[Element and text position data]
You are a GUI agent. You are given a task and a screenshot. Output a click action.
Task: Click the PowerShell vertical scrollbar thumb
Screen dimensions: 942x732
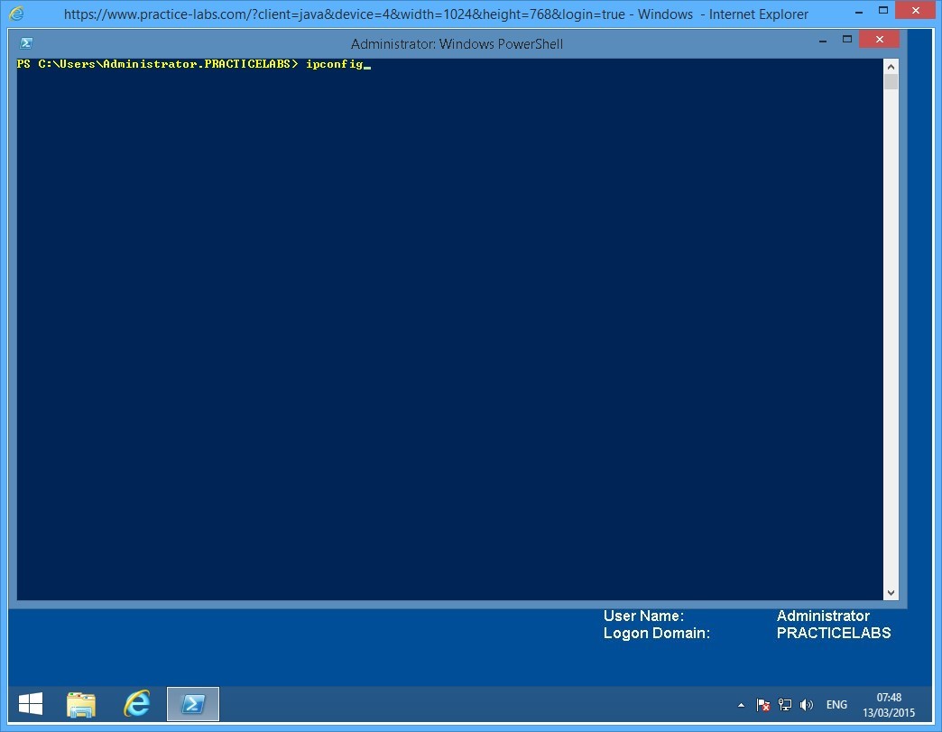coord(891,83)
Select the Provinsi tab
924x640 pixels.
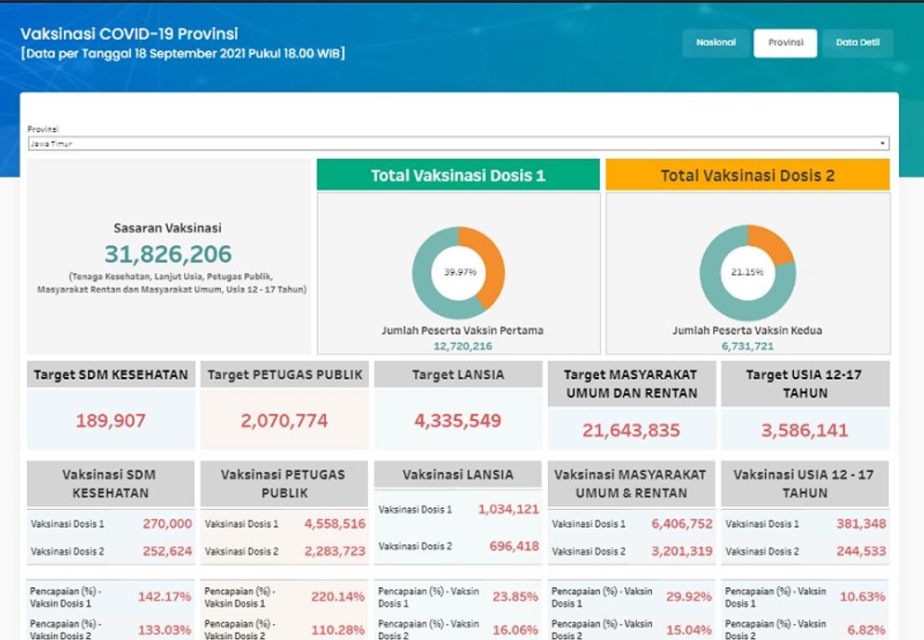(x=785, y=43)
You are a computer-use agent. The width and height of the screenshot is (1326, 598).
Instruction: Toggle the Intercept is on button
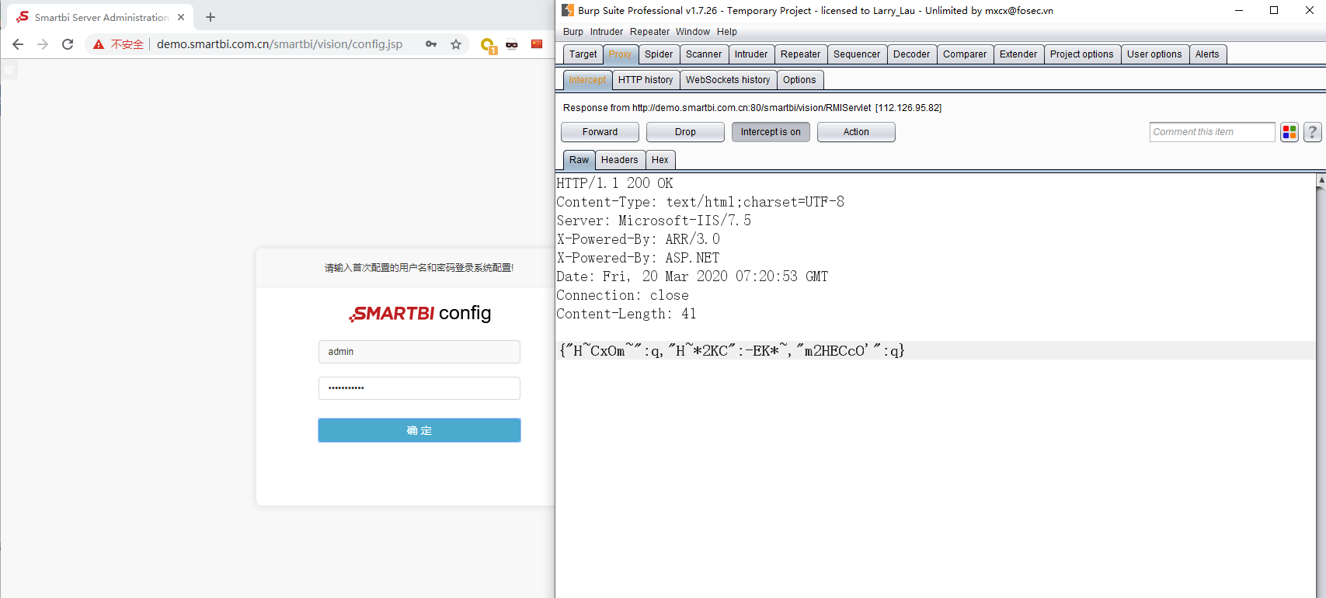coord(771,132)
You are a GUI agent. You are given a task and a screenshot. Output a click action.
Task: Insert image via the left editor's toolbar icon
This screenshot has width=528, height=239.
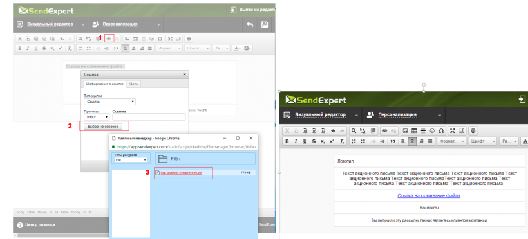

Exercise goal
Format the lines of this listing as a JSON list of strings, with one string per line and no blank lines. Omit the pictures from the output.

Finished exercise
[
  "You are a GUI agent. You are given a task and a screenshot. Output a click action.",
  "Task: Click the PowerShell vertical scrollbar thumb",
  "Screen dimensions: 942x732",
  "coord(891,83)",
  "Select the Provinsi tab",
  "924x640 pixels.",
  "(x=785, y=43)",
  "You are a computer-use agent. The width and height of the screenshot is (1326, 598).",
  "Instruction: Toggle the Intercept is on button",
  "coord(771,132)",
  "You are a GUI agent. You are given a task and a screenshot. Output a click action.",
  "Task: Insert image via the left editor's toolbar icon",
  "This screenshot has width=528, height=239."
]